Because the functions mentioned above in lib/pk11wrap/pk11pk12.c had no capability to handle EC algorithms there was some concern that our QA tests were not testing ECC properly. I investigated the pk12util QA tests with ECC turned (having applied the patches from bug 324887) and found that pk12util does not call the functions in pk11pk12.c because those are for unshrouded bags. Instead it calls functions in lib/pk11wrap/pk11akey.c which have ECC implemented. The question remains whether unshrouded bags are supported and whether ECC keys work or not. I'll look into that next.

Lowering this bug (about ECC in PKCS12) to P2. If this only affects unencrypted private keys in PKCS12 files, (which we do not knowingly produce) then we wouldn't hold the release for this bug, IMO. I think we need separate bugs for the other places in NSS that are missing ECC support (from Vipul's list in comment 7) so that they may be individually prioritized.

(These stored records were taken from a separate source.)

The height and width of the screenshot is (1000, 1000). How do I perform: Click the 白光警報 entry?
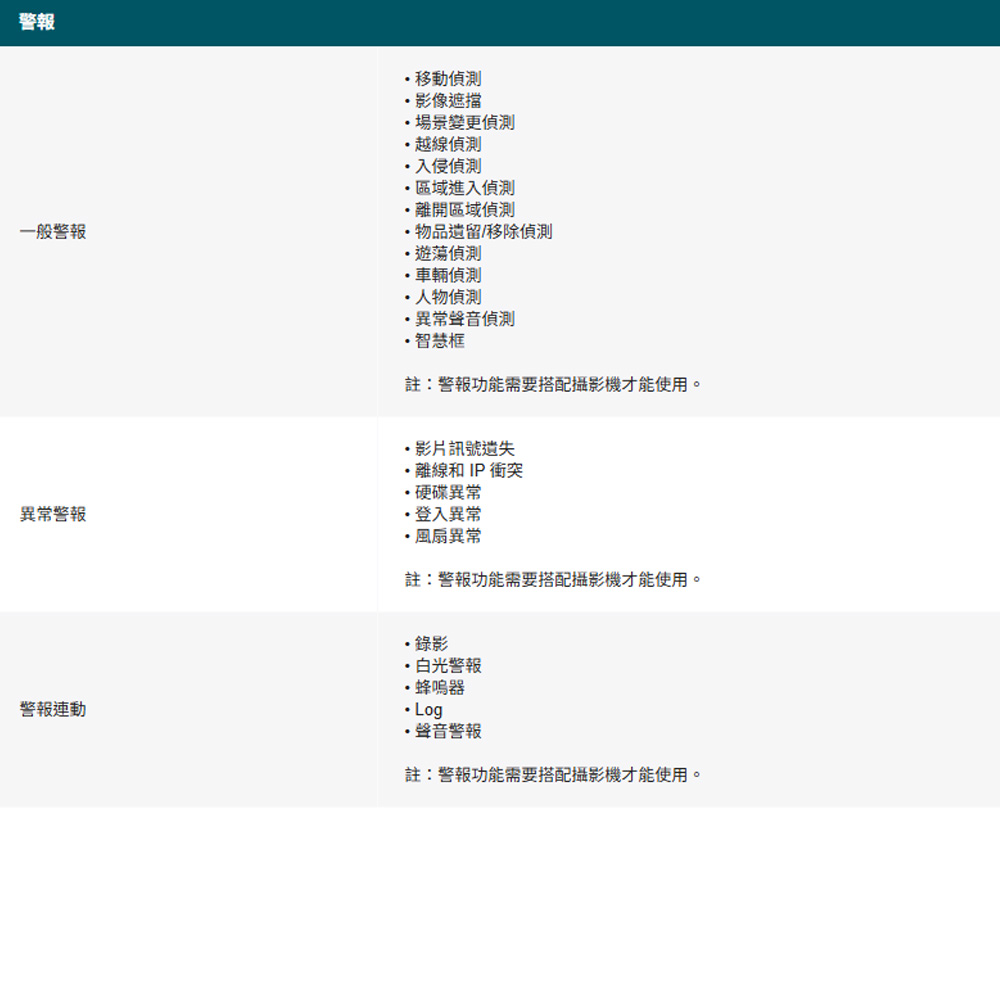pyautogui.click(x=447, y=666)
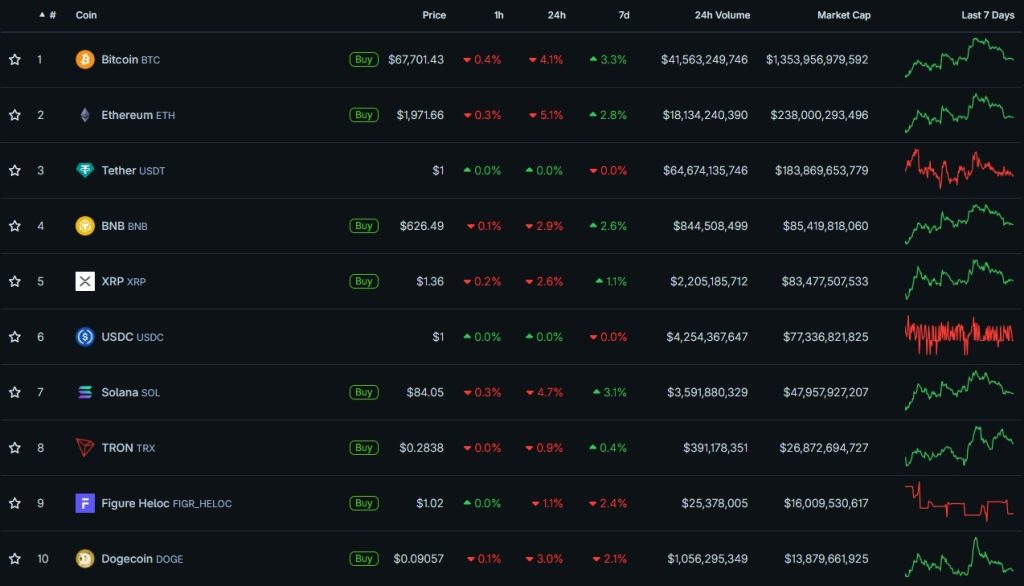Image resolution: width=1024 pixels, height=586 pixels.
Task: Click the Ethereum diamond logo icon
Action: (x=85, y=115)
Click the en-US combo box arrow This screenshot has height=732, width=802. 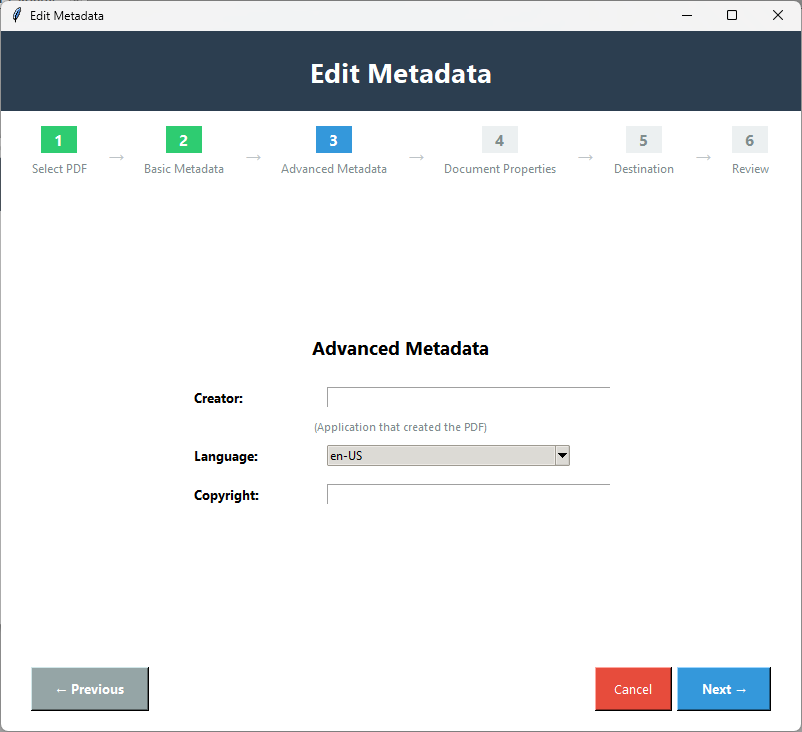(562, 455)
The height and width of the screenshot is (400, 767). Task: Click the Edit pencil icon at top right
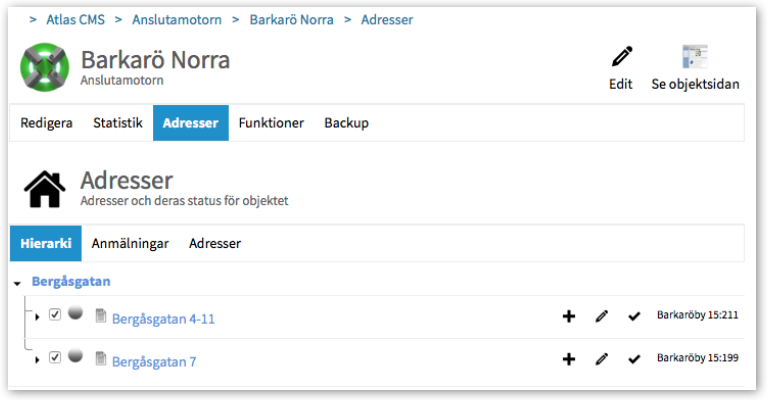point(622,57)
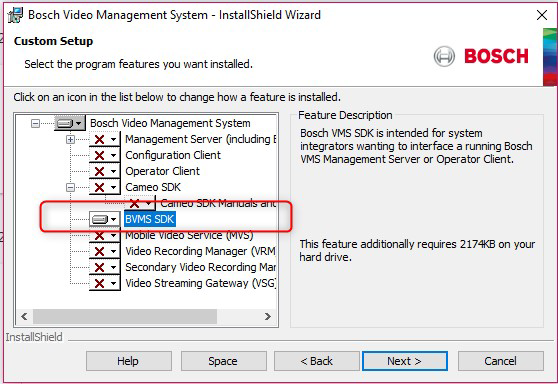558x384 pixels.
Task: Go back with the < Back button
Action: click(316, 361)
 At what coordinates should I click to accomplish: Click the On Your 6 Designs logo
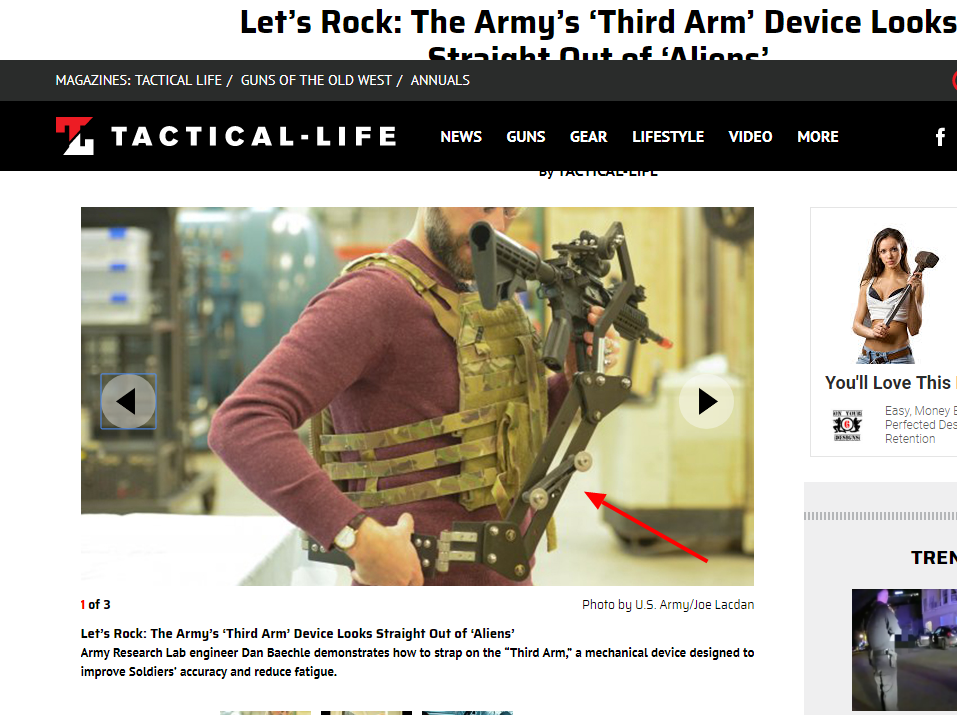point(847,425)
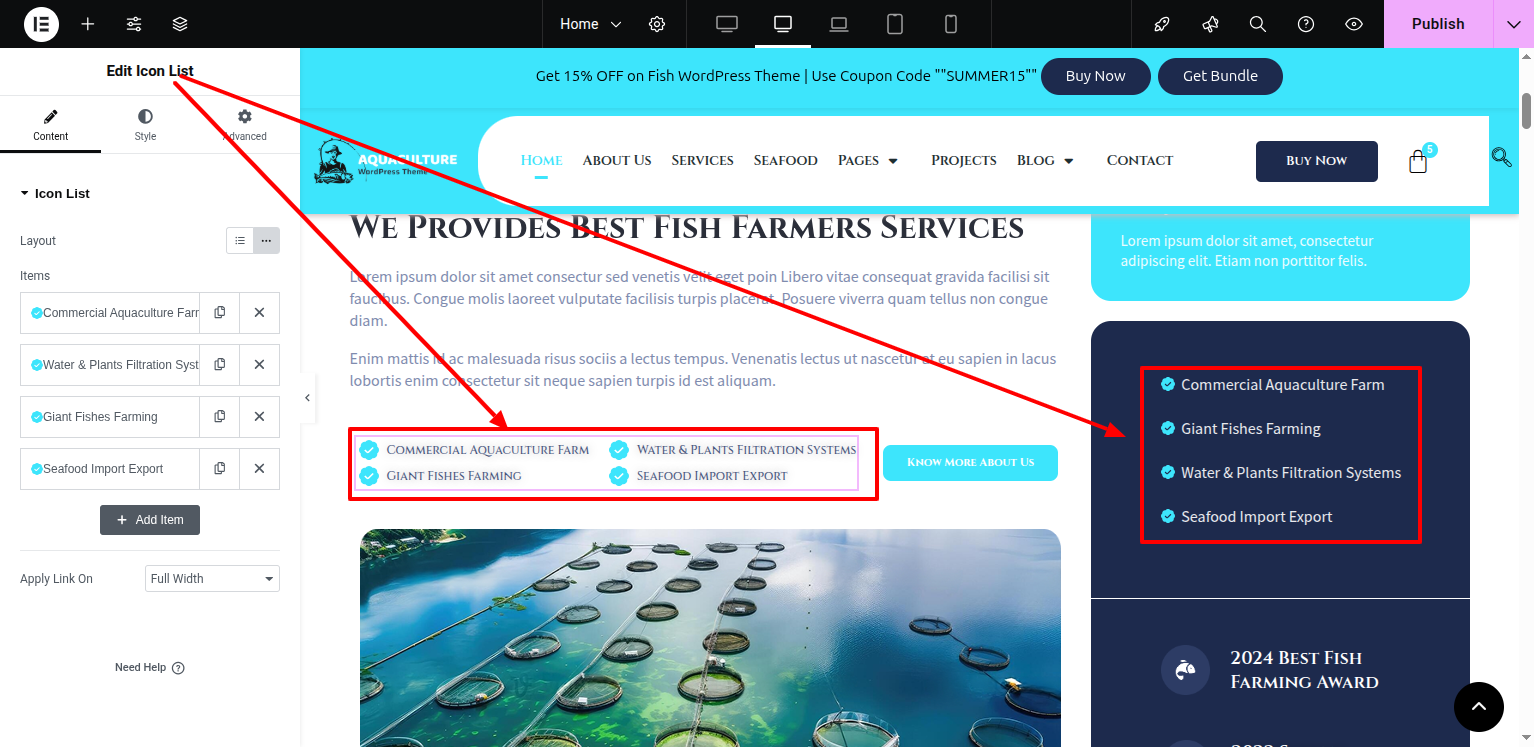The image size is (1534, 747).
Task: Switch to the Style tab
Action: point(146,125)
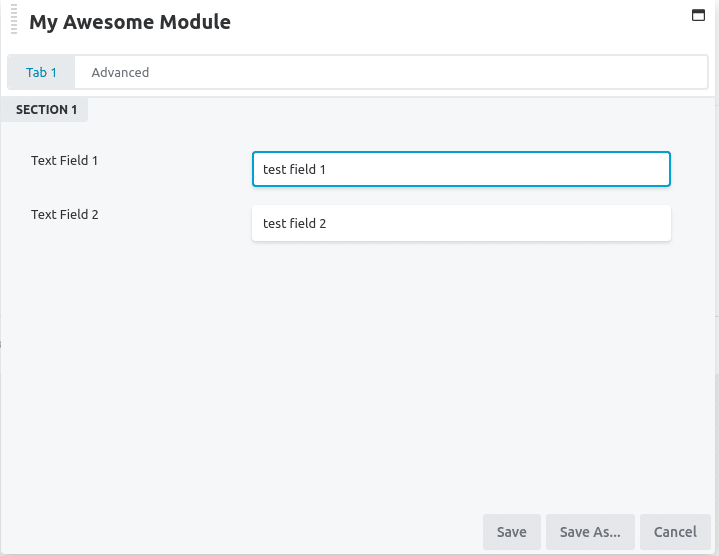Switch to the Advanced tab
This screenshot has width=719, height=556.
pos(120,72)
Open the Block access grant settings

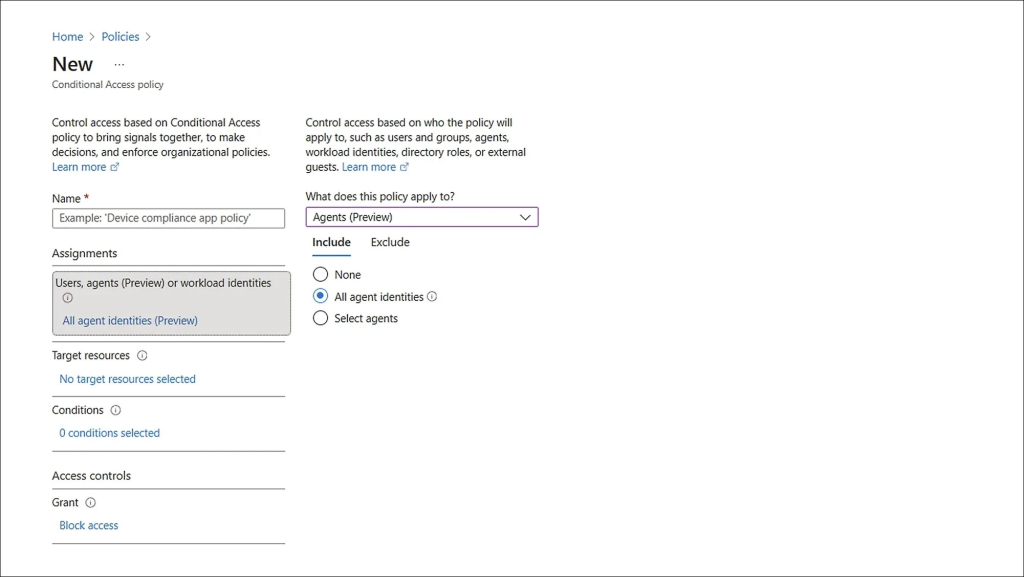tap(88, 525)
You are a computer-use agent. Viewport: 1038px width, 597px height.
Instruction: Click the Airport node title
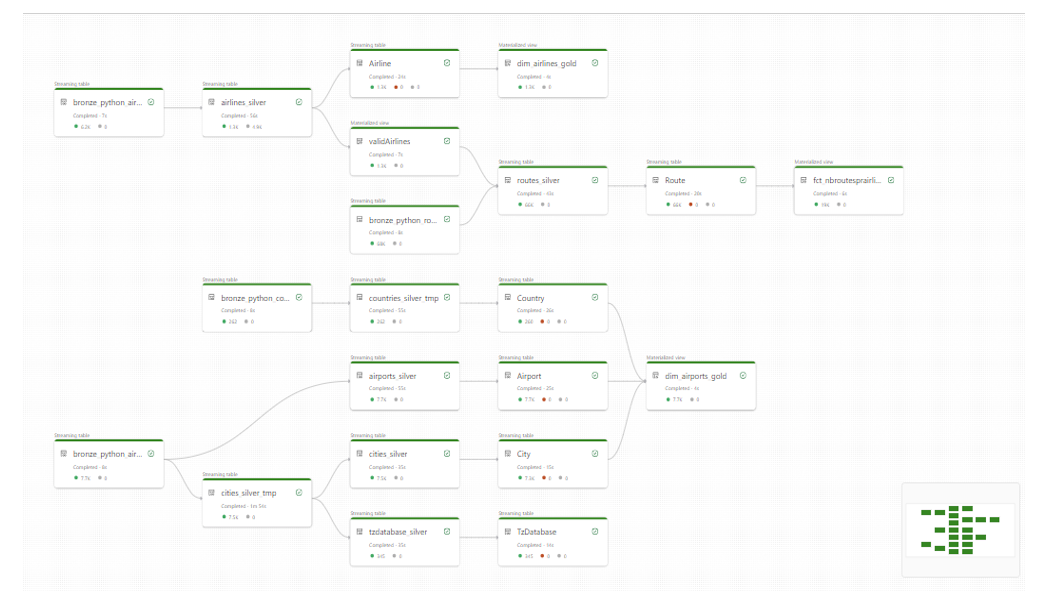tap(529, 376)
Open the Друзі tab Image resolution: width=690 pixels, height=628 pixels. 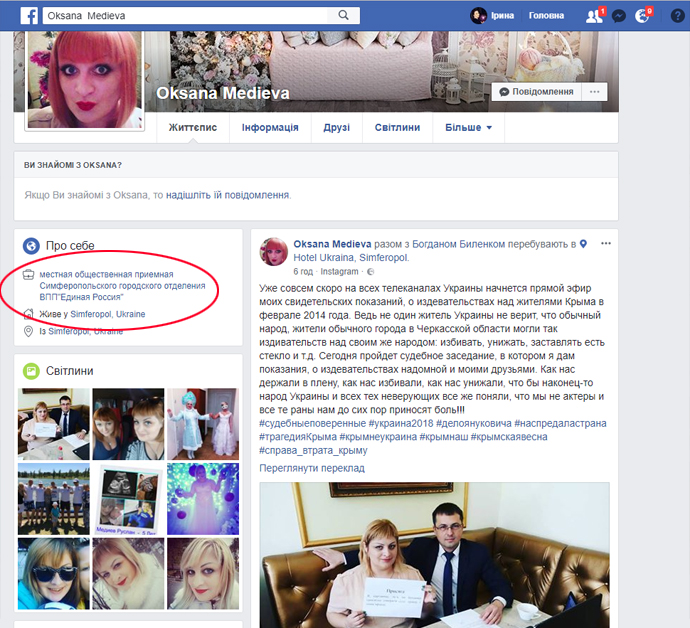[337, 128]
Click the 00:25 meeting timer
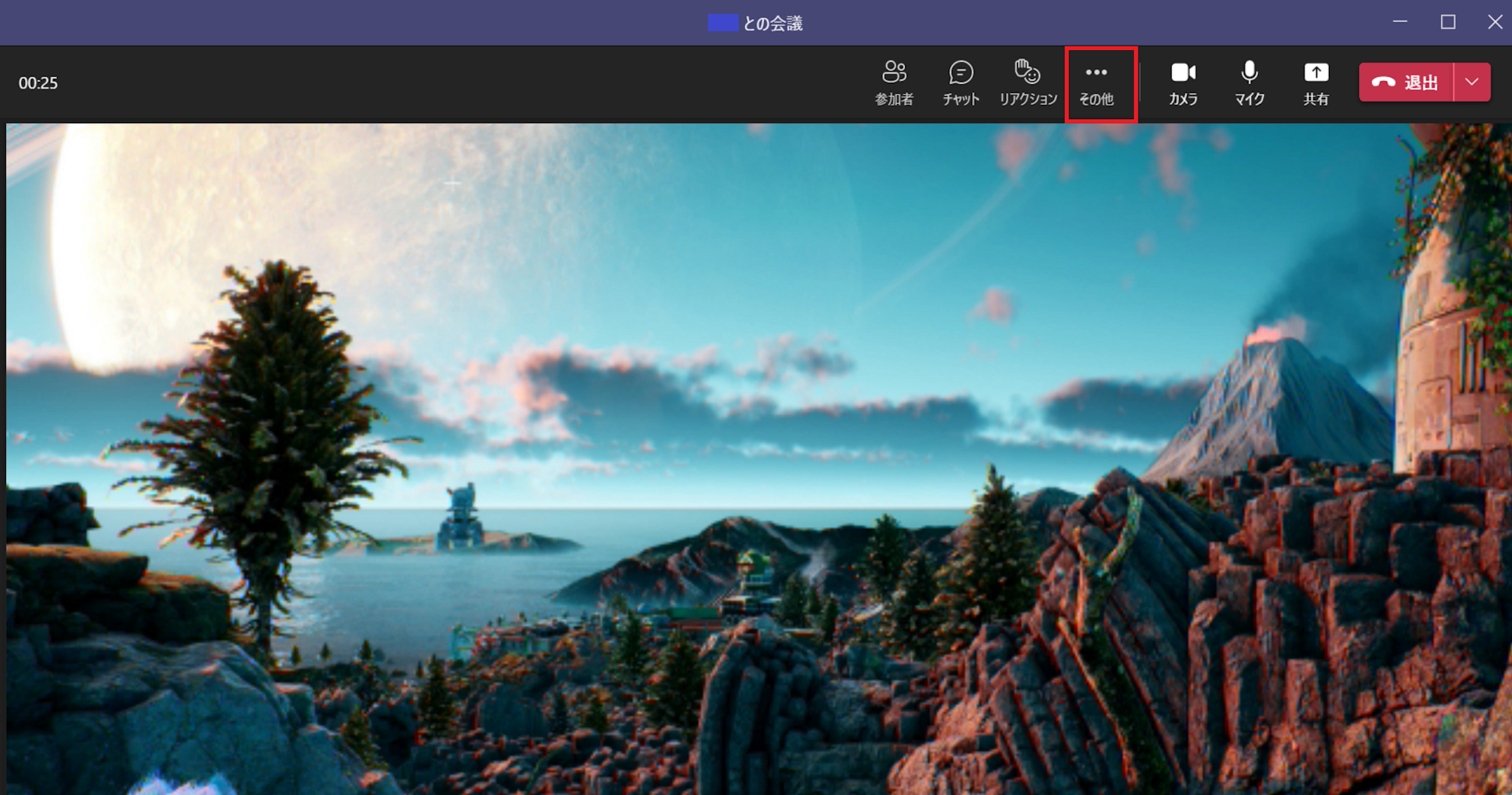 pyautogui.click(x=38, y=83)
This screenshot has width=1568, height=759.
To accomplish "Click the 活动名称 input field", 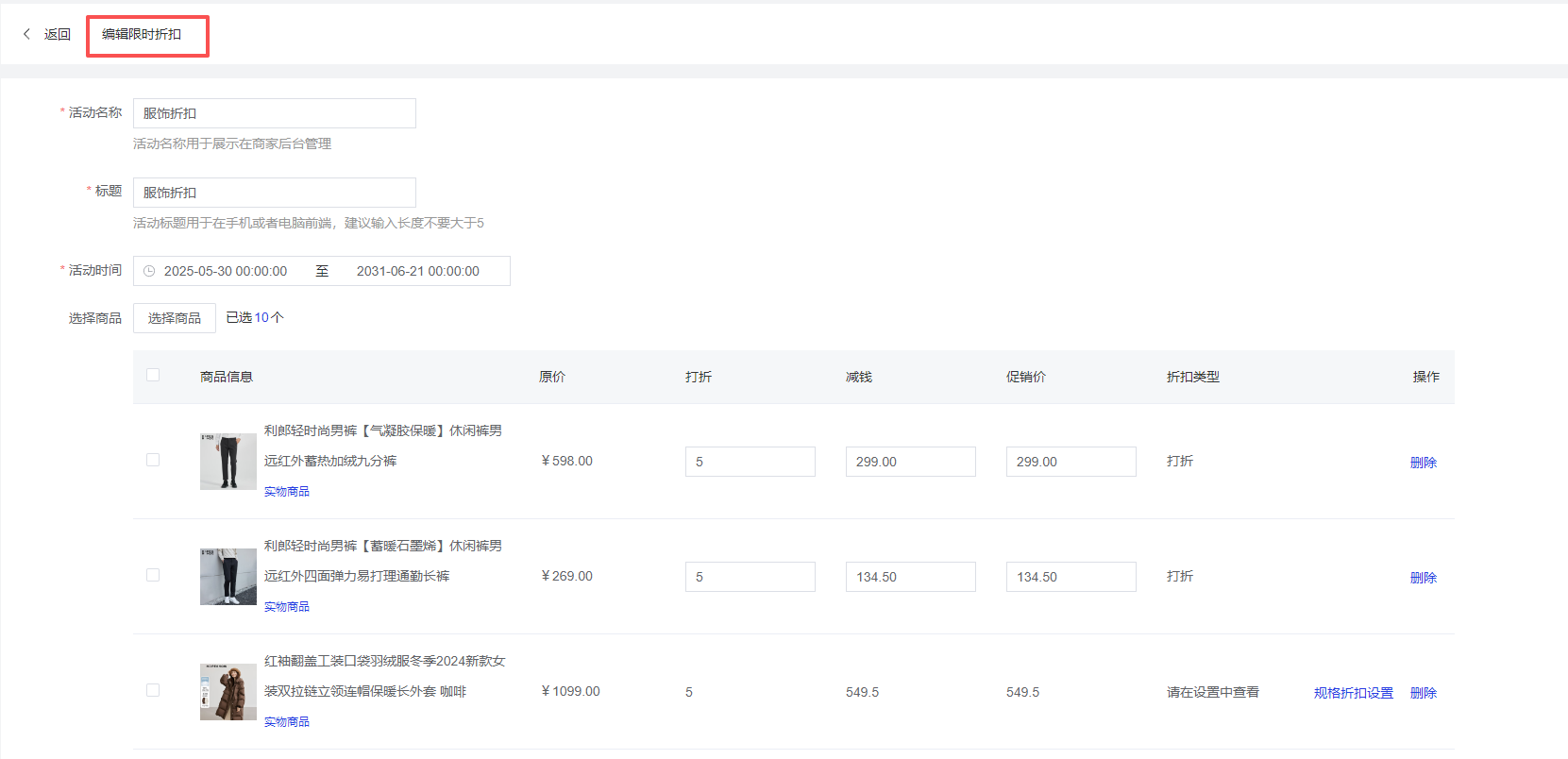I will (274, 113).
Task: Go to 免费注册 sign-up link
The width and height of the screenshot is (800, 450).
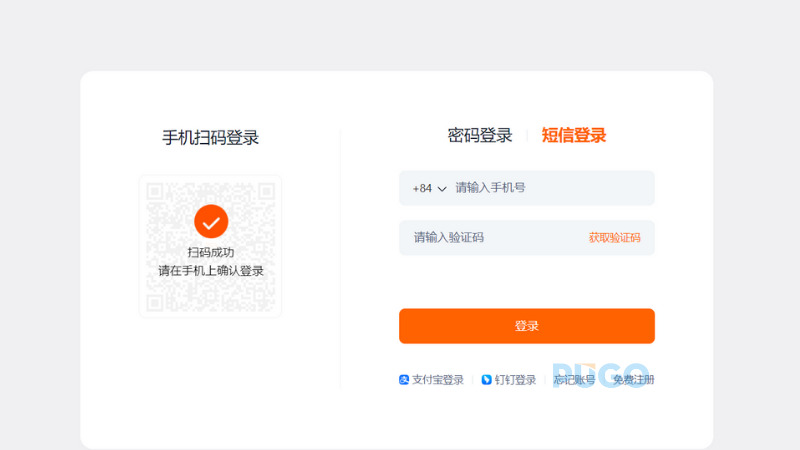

The target milestone is already released. Resetting target milestone.

Folks, the user is complaining of this: [attached] news://news.mozilla.org:119/mailman.80.1302289621.20808.dev-tech-crypto@lists.mozilla.org http://groups.google.com/group/mozilla.dev.tech.crypto/msg/510ff2db8ae62b59 http://old.nabble.com/Extracting-PrivateKey-from-PKCS8EncodedKeySpec-with-EC-tp31354778p31354778.html And what is important: at p12 layer NSS has two routines PK11_ImportEncryptedPrivateKeyInfo PK11_ImportAndReturnPrivateKey which both map "keyUsage" into CKA_*. Results of mapping differ and one of them is wrong. The map shall be encapsulated in a separate routine to avoid discrepancies.